Records from a collection

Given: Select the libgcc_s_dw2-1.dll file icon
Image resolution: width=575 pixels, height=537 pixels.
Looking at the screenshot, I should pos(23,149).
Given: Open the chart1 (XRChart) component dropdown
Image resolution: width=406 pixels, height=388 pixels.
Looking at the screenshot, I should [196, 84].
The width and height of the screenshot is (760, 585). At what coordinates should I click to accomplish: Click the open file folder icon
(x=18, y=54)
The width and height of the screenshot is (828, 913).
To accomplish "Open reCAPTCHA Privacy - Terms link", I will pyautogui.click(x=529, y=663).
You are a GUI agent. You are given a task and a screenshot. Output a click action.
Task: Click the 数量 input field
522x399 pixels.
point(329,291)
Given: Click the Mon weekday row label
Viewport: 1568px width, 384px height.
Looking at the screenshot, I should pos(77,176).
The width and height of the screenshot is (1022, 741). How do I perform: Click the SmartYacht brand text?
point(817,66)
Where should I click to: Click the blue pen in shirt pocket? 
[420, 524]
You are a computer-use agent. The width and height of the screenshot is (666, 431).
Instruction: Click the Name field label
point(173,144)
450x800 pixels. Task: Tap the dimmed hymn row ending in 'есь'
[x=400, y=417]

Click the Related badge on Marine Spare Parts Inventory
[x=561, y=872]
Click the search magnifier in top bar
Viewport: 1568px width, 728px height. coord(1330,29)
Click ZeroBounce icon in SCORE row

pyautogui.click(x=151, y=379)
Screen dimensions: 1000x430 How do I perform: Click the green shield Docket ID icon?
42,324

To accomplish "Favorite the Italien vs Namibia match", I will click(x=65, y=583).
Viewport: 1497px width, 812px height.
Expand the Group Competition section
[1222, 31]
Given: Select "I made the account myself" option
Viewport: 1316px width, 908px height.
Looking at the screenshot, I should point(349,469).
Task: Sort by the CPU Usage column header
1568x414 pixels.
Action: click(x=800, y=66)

- [Brief]
Could you reproduce all of the entries above exactly?

- [Response to this task]
Given: Select the libgcc_s_dw2-1.dll file icon
Image resolution: width=575 pixels, height=537 pixels.
Looking at the screenshot, I should pos(23,149).
Given: Open the chart1 (XRChart) component dropdown
Image resolution: width=406 pixels, height=388 pixels.
Looking at the screenshot, I should [196, 84].
The width and height of the screenshot is (760, 585). At what coordinates should I click to accomplish: Click the open file folder icon
(x=18, y=54)
The width and height of the screenshot is (828, 913).
To accomplish "Open reCAPTCHA Privacy - Terms link", I will pyautogui.click(x=529, y=663).
You are a GUI agent. You are given a task and a screenshot. Output a click action.
Task: Click the 数量 input field
522x399 pixels.
point(329,291)
Given: Click the Mon weekday row label
Viewport: 1568px width, 384px height.
Looking at the screenshot, I should pos(77,176).
The width and height of the screenshot is (1022, 741). How do I perform: Click the SmartYacht brand text?
point(817,66)
Where should I click to: Click the blue pen in shirt pocket? 
[420, 524]
You are a computer-use agent. The width and height of the screenshot is (666, 431).
Instruction: Click the Name field label
point(173,144)
450x800 pixels. Task: Tap the dimmed hymn row ending in 'есь'
[x=400, y=417]

Click the Related badge on Marine Spare Parts Inventory
[x=561, y=872]
Click the search magnifier in top bar
Viewport: 1568px width, 728px height. coord(1330,29)
Click ZeroBounce icon in SCORE row

pyautogui.click(x=151, y=379)
Screen dimensions: 1000x430 How do I perform: Click the green shield Docket ID icon?
42,324

To accomplish "Favorite the Italien vs Namibia match", I will click(x=65, y=583).
Viewport: 1497px width, 812px height.
Expand the Group Competition section
[1222, 31]
Given: Select "I made the account myself" option
Viewport: 1316px width, 908px height.
Looking at the screenshot, I should point(349,469).
Task: Sort by the CPU Usage column header
1568x414 pixels.
Action: click(x=800, y=66)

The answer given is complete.